In Lukas 10 lesen wir davon, dass Jesus 72 Jünger in die umliegenden Städte und Orte sendet, um Gottes Herrschaft zu verkündigen. Wir sehen mehrere Schritte, die Jesus seinen Jüngern aufträgt und die auf ähnliche Weise auch uns gelten:

  • In unser Umfeld gesandt: Auch uns schickt Jesus in unser Umfeld und zu unseren Mitmenschen.
  • Gebet für Arbeiter: Jesus trägt den Jüngern auf, für „Arbeiter in der Ernte“ zu beten, gemeint sind Mitarbeiter Jesu, die Gottes Ernte einbringen.
  • Vier Schlüssel: Die Jünger bekamen Vollmacht für übernatürliches Wirken. Gott hat sich nicht verändert und hat uns mit derselben Vollmacht ausgerüstet, mit der wir nach offenen Menschen suchen.

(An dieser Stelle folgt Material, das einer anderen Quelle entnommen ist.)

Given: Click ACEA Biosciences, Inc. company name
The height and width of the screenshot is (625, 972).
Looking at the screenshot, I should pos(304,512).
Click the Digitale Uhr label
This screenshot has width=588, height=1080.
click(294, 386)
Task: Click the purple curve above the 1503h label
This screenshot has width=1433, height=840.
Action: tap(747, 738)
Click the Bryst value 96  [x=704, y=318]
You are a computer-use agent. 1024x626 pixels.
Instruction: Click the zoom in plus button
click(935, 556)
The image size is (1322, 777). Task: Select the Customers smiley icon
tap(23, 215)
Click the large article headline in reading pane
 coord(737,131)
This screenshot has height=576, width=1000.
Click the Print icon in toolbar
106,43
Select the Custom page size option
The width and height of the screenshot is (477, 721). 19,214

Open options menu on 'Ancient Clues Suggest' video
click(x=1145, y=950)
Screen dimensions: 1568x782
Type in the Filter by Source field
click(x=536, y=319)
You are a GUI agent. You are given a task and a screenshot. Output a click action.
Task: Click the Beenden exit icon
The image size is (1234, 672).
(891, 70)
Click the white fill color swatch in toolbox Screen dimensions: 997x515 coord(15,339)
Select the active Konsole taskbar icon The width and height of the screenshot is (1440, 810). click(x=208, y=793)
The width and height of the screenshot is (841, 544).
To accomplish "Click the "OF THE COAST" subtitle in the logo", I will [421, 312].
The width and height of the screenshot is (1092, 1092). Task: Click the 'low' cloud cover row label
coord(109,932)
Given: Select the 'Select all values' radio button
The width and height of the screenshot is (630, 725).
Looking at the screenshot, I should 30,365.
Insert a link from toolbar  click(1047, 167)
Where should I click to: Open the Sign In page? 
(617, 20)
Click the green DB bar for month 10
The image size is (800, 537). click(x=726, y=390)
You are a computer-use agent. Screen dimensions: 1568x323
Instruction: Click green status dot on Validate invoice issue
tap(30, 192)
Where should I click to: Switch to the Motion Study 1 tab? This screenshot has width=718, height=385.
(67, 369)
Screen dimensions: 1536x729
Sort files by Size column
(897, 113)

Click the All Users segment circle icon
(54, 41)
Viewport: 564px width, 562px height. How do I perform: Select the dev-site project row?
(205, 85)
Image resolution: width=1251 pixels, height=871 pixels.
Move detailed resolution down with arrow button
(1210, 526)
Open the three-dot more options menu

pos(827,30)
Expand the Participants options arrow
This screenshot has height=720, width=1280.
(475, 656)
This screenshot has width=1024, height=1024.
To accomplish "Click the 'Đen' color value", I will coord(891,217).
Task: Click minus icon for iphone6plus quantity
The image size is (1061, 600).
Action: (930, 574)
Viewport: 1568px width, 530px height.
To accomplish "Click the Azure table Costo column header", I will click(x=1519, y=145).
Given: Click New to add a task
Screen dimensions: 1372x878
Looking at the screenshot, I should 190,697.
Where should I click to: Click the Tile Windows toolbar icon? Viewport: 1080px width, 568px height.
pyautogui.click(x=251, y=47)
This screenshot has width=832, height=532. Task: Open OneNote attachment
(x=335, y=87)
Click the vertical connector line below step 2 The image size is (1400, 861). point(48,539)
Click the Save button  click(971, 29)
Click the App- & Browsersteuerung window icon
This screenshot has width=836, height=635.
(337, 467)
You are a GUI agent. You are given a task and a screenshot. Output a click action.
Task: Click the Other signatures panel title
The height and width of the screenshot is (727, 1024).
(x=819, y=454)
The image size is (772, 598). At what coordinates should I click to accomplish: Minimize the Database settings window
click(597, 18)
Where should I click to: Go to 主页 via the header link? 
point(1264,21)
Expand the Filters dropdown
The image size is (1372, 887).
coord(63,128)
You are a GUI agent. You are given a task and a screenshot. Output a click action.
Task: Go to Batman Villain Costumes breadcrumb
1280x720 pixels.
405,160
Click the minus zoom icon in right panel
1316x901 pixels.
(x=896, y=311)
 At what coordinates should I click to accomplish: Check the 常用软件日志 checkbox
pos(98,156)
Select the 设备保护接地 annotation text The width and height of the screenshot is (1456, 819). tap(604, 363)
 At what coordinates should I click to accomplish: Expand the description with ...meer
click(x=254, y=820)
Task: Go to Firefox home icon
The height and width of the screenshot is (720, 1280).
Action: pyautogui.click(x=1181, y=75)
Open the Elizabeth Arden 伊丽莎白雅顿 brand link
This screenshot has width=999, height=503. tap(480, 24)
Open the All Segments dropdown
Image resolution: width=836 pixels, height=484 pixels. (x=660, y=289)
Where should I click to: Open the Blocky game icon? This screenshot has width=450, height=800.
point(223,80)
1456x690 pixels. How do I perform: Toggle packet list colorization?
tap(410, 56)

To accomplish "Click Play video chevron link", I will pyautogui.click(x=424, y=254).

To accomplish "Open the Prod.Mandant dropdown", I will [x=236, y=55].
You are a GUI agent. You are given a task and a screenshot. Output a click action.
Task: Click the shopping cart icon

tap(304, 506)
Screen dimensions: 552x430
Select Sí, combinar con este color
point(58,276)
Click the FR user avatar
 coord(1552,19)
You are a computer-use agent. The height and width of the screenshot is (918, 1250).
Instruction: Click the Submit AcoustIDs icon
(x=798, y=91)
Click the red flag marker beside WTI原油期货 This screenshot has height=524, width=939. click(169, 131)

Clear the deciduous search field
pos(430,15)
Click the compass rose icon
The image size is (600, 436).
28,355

  • Personen des Friedens: Die Jünger sollen gezielt nach Personen suchen, die offen sind, den Frieden anzunehmen. Genauso suchen wir nach geistlich offenen Menschen in unserem Umfeld.
  • Das ganze Haus: Jesus trägt den Jüngern auf, in dem „Haus“ zu bleiben, in dem Gottes Frieden angenommen wird. Wir erzählen nicht nur offenen Menschen von Jesus, sondern ihrem ganzen „Haus“, gemeint sind ihre Familien, Kontakte und Beziehungen.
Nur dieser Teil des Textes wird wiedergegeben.